Beth is a professor at Husson College in Bangor, and John is Hartland’s librarian extraordinaire. (Hartland has a very small library, which means John is the library’s only employee, and he does pretty much everything by himself, with help from volunteers, of course.) They are also both fine writers, and my husband and I have been friends with them for nearly twenty years.
Not long ago I received an email from Beth, and she wrote something along the lines of, “Let’s celebrate the end of your radiation treatment. Come to Hartland, and John and I will take you and Clif out for dinner in St. Albans. Then, afterward, we can go to a dessert murder mystery theater.”
Dinner, dessert, and a mystery theater to celebrate the end of radiation treatment? All right! And I responded, “Yes, please!” just as fast as my little fingers could type.
Figuring that Beth and John’s generosity deserved something in turn, I decided to bring them a loaf of bread as well as one of our much-coveted Good Eater Desk Calendars. This I did, and the Clarks were duly grateful.
We ate at the Sunrise Restaurant in St. Albans, which serves homemade yeast rolls and, among other things, mounds of fried seafood, even when you order the small portion. In other words, our kind of place, and being true to my Good Eater moniker, I ate every bit of food on my plate.
Then, it was on to St. Albans Town Hall—a lovely old building complete with a chandelier—for an utterly delightful evening. The event was hosted by the Hartland-St. Albans Lions Club, and the play was Murderous Crossing performed by the Levi Stewart Theater Group, a twenty-five-year-old troupe that draws its members from “the Corinna area.” The play was good, silly fun, and the actors pulled in members of the audience to participate in the murder mystery.
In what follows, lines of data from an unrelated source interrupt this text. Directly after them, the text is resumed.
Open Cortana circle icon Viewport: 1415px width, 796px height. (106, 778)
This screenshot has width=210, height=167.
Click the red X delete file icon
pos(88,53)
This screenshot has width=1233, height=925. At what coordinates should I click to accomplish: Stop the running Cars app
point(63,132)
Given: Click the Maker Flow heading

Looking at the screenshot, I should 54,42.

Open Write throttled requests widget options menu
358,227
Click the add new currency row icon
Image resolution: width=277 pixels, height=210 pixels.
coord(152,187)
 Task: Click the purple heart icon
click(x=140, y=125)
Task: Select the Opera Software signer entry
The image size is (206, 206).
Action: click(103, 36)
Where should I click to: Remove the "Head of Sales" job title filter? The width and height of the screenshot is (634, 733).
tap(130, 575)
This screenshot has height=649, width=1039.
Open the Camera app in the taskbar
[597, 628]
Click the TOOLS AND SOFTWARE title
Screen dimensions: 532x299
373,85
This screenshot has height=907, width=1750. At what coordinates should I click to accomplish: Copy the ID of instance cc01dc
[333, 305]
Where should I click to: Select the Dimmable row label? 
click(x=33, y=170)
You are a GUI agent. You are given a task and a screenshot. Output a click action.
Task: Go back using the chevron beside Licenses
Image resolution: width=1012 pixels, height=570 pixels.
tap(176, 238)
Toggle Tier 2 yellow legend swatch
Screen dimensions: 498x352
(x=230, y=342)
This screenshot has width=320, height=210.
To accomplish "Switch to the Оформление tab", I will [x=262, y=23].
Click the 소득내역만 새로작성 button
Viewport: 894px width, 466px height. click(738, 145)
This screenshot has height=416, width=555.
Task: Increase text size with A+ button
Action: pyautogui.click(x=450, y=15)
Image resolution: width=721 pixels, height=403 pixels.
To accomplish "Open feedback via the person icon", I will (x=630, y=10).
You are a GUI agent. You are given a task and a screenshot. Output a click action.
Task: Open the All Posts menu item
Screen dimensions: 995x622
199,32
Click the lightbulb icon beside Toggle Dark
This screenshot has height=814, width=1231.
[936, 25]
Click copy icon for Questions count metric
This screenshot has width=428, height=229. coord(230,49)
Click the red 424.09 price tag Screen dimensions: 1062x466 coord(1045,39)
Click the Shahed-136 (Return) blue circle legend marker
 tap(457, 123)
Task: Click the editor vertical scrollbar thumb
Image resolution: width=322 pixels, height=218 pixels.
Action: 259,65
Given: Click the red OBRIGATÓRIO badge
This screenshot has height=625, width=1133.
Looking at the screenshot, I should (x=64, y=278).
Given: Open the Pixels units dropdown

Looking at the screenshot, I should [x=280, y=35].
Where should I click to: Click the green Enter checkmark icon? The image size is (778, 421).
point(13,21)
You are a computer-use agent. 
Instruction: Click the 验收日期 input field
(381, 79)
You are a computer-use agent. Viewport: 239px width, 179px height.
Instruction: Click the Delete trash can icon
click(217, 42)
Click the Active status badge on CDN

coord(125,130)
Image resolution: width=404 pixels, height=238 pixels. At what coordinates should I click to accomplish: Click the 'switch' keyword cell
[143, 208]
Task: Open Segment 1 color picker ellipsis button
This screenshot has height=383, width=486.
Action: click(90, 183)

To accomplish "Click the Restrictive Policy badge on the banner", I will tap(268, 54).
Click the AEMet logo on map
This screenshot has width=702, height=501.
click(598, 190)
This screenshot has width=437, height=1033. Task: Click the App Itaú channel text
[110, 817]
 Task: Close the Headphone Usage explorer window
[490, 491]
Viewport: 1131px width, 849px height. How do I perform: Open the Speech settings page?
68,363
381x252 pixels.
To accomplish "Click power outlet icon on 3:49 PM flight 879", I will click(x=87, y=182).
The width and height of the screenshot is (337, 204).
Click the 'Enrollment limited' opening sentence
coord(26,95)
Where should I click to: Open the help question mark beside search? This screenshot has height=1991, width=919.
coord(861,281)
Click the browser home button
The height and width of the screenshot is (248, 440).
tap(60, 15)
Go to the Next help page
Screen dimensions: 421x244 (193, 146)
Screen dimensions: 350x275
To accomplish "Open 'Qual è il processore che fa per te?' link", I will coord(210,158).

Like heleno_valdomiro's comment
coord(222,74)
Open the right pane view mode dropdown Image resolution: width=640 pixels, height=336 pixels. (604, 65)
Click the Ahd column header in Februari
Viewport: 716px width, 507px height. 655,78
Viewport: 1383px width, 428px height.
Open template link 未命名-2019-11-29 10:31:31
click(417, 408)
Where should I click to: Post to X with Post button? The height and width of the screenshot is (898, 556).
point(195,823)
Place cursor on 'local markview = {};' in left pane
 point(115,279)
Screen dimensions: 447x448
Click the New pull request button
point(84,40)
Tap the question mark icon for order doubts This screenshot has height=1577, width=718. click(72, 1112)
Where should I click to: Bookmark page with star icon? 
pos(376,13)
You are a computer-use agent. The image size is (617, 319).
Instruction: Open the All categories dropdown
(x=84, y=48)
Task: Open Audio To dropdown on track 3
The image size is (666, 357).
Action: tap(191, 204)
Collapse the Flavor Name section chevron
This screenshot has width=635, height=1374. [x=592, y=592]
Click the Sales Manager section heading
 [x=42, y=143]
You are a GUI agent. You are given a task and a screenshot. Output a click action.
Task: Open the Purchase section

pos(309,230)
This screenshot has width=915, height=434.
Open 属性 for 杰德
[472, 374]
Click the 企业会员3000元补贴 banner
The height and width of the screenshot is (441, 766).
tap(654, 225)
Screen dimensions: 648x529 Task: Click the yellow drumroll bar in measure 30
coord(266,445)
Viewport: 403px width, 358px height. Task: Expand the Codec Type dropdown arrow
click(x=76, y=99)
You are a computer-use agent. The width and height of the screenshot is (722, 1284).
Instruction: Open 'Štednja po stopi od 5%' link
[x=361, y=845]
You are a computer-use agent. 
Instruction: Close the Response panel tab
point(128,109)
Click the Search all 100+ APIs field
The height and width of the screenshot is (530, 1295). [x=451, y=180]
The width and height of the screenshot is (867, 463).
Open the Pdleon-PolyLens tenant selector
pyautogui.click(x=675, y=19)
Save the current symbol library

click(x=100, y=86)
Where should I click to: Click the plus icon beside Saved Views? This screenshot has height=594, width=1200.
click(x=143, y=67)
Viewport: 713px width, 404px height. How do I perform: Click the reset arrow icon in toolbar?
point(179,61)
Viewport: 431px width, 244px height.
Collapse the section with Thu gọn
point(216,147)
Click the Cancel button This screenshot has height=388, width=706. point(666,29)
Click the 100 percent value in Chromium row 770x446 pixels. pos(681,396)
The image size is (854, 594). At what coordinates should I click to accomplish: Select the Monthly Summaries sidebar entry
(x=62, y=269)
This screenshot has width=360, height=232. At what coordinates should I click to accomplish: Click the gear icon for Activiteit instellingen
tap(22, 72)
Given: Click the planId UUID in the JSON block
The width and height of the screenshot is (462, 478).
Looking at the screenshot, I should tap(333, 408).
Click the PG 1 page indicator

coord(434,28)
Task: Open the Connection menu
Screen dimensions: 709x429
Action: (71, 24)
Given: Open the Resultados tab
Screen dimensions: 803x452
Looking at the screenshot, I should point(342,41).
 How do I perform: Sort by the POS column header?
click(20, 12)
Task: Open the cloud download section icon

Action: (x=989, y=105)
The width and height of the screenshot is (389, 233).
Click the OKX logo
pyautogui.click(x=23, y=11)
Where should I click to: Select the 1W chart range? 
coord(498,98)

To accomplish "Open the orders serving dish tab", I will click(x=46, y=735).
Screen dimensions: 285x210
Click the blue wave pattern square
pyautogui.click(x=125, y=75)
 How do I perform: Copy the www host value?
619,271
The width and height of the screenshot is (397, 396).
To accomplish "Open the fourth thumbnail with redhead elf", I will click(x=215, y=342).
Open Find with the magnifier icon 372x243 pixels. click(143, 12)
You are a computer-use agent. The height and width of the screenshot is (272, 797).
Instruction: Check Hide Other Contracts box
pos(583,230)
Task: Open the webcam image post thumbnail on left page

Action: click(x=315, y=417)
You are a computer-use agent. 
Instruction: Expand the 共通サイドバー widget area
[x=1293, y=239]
Desserts, gloriously stretched out on long tables by the entrance, were prepared by the “Chatterbox Club ladies of St. Albans.” Readers might sense that here we have wandered into Garrison Keillor territory, and they would not be wrong. But as Keillor himself has intimated, there is something lovely and worthwhile about events, big and small, put on by volunteers and amateurs. (And I mean this in the best and truest sense.) These events bring richness and texture to a community as well as mirth and merriment, and usually for a price that can’t be beat. (In this case, $6 for the play and 50 cents for each dessert.) May such events never go out of style, and may there always be people willing to put in the hard work necessary to make them possible.
And, oh, I wish I had had a little camera tucked in my bag to take photos of the Chatterbox Club ladies and their desserts. With their permission, naturally. It would have been perfect for the blog. My husband, Clif, has a good camera, but it is big, and we don’t always bring it with us. In fact, we didn’t that night. We are seriously considering getting a little one to keep in my bag, even though it seems excessive to have two cameras.
Now, on to week 7. I am sorry to say that I did not give any bread away on week 7. First my husband, Clif, had the flu, and then, as couples often do, he kindly shared it with me. I figured nobody would want bread coming from our “plague house,” and to be truthful I just didn’t have the energy to make any. This particular flu was nasty and took the wind from our sails for an entire week. (Yes, we both got flu shots in the fall.)
So, I will need to add a qualification to my Let Them Eat Bread guidelines: It is acceptable to skip a week because of illness. The goal is still to give away 52 loaves of bread in 2011, and as of week 7, I had given away 14 loaves of bread. By hook or by crook, by yeast and by flour, I mean to get to 52 loaves.